→ Assigned task
When you reach the line with "At what coordinates", transcribe it and each line after it through the last one below, exactly. Pictures stay out.

[[ Dataset entries, beginning ]]

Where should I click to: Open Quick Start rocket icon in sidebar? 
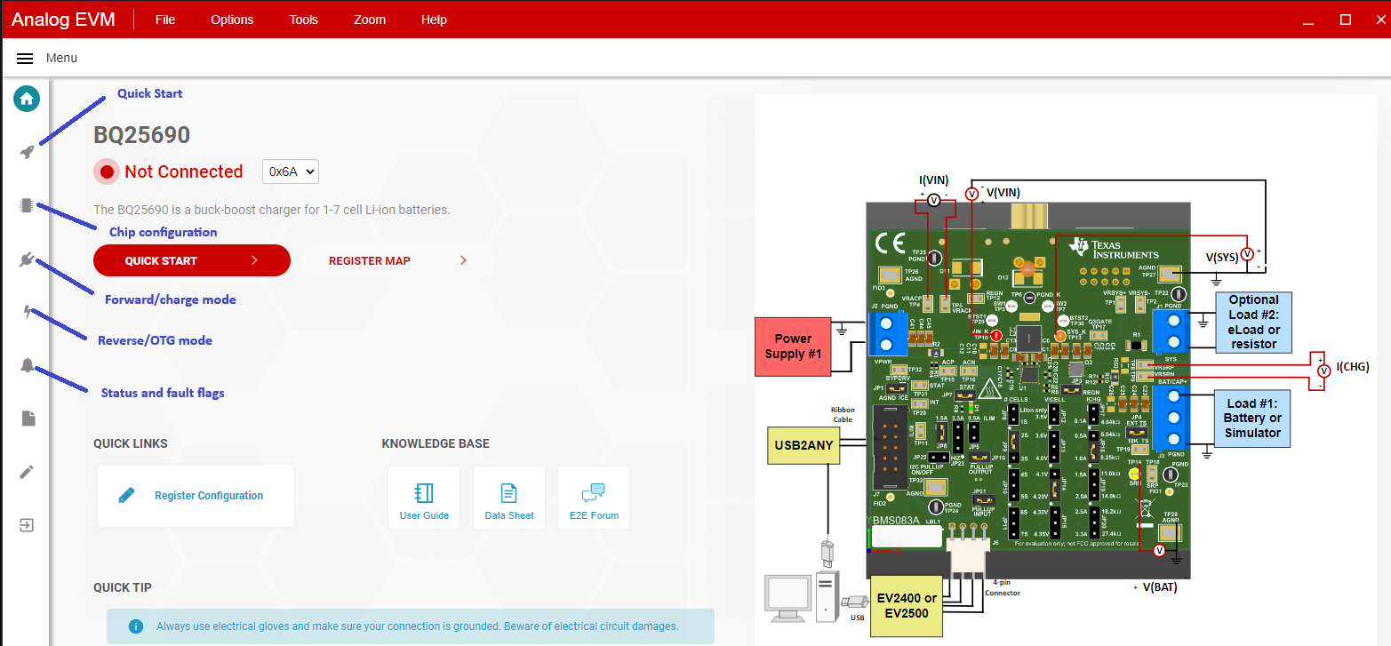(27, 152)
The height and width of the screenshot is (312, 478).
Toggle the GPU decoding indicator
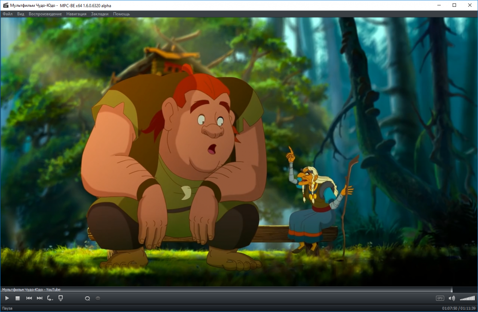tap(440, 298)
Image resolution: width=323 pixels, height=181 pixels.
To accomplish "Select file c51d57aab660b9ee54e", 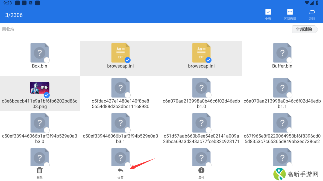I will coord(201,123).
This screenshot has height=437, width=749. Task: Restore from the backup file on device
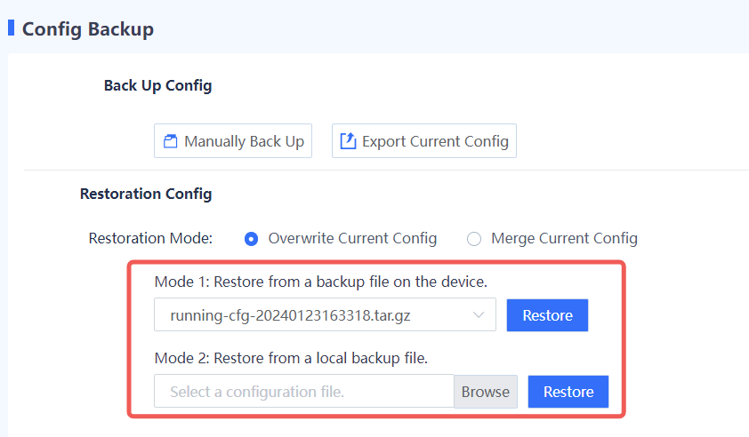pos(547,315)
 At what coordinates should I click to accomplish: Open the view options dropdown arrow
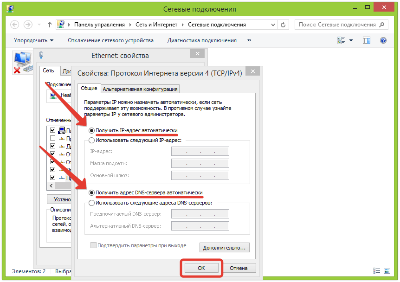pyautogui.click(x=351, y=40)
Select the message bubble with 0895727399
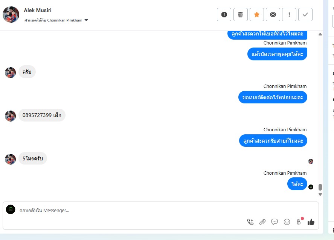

[[ Dataset entries, end ]]

→ Problem solution
 At what coordinates should I click to accomplish: Open the view options dropdown arrow
pyautogui.click(x=351, y=40)
Select the message bubble with 0895727399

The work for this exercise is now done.